**Text excerpt**.

***

I’ve been on both ends of it. I imagine any of us who’ve spent any time on social media have seen it live and in person - maybe even done to us, or we’ve done it to someone else - and if we’ve not been on social media, it’s easy to find stories on the Internet using examples from real life.

Where We Are Now

Threads, Facebook, Reddit, Mastodon, BlueSky - every one of these sites inherits the reflex. They’re all built on the same statement/response pattern. The size of the statement won’t help, because we’ve learned a pattern of how to read social media, and a long post doesn’t change how people ingest information. Only we can do that, and we’re busy counting likes.

The Discipline We’re Missing

I don’t have a real solution, but I do have some personal rules. They work when I remember to use them:

  1. Ask before aiming. If a post makes me angry, I want to stop and think. I try to figure out what they could have meant - good, bad, indifferent - and why they might have said something that was so different from how see the world. Most of the time, what makes me angry is based on someone saying something I did not understand, or they’re saying it using a personal history of which I am not aware, and if I knew, i might understand them better… and I can always ask.

  2. Avoid the communities that create harm. I don’t actually like writing on Twitter, because it doesn’t even give me the chance to write with nuance. If I post on Twitter, it’s got to be something simple, clear… and benign. If I can’t put it all out there in a couple of short sentences, it’s the wrong medium.

***

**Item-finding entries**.
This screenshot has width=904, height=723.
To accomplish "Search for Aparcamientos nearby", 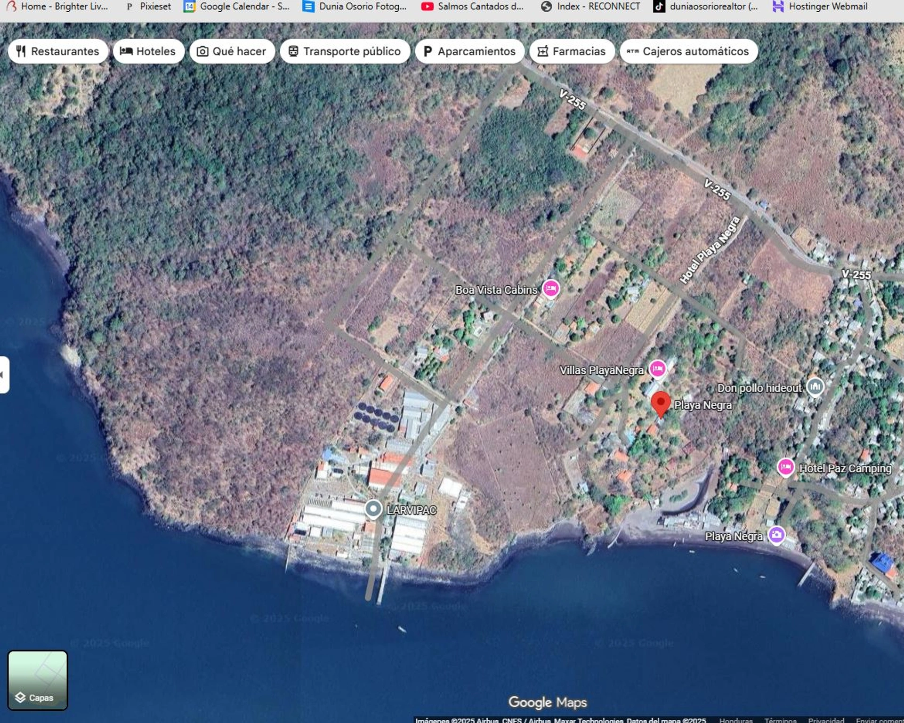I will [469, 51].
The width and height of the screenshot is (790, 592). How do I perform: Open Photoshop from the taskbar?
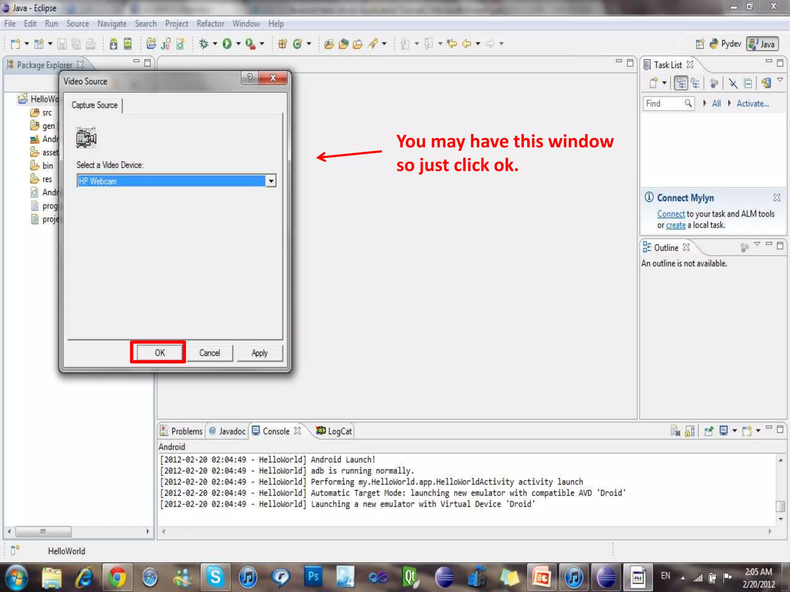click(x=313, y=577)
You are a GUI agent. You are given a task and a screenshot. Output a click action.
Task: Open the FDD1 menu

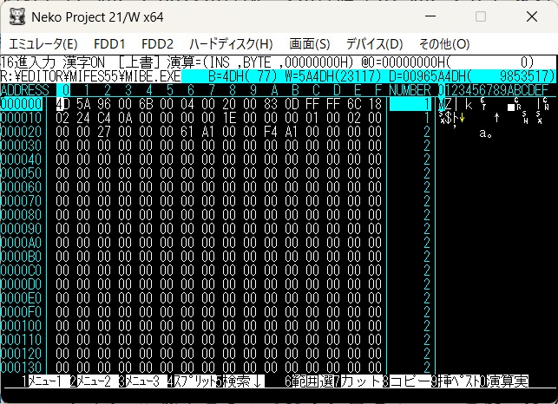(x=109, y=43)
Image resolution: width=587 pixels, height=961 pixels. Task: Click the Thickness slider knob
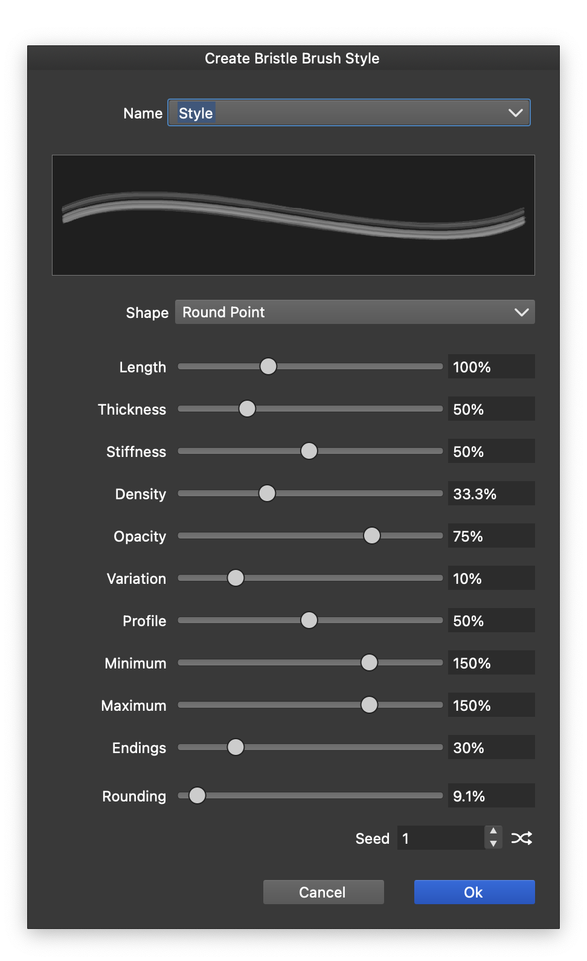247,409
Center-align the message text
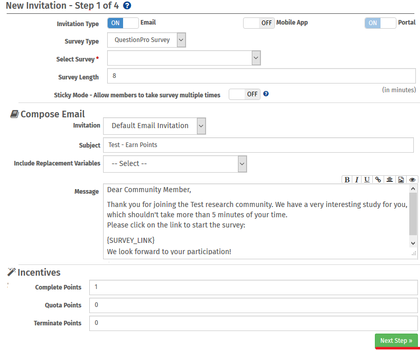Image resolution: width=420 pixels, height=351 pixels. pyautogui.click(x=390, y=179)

***

**Given exercise 1**.
Sum up the social media text in two sentences.
**Given exercise 2**.
In the item-finding entries, switch "slider knob" to "slider handle" from the line with "You are a GUI" up to and including the last line of the entries, changing nothing else. Give only those lines, leaving out the pictures.

**Solution 1**.
Sites such as Threads, Facebook, Reddit, Mastodon and BlueSky all inherit the same statement/response pattern, and a longer post doesn't change how people take in information. Without a real solution, the writer follows personal rules: asking what someone could have meant before reacting in anger, and avoiding communities that create harm, including Twitter, which leaves no chance to write with nuance.

**Solution 2**.
You are a GUI agent. You are given a task and a screenshot. Output a click action.
Task: Open the FDD1 menu

(x=109, y=43)
Image resolution: width=587 pixels, height=961 pixels. Task: Click the Thickness slider handle
247,409
Center-align the message text
Image resolution: width=420 pixels, height=351 pixels. pyautogui.click(x=390, y=179)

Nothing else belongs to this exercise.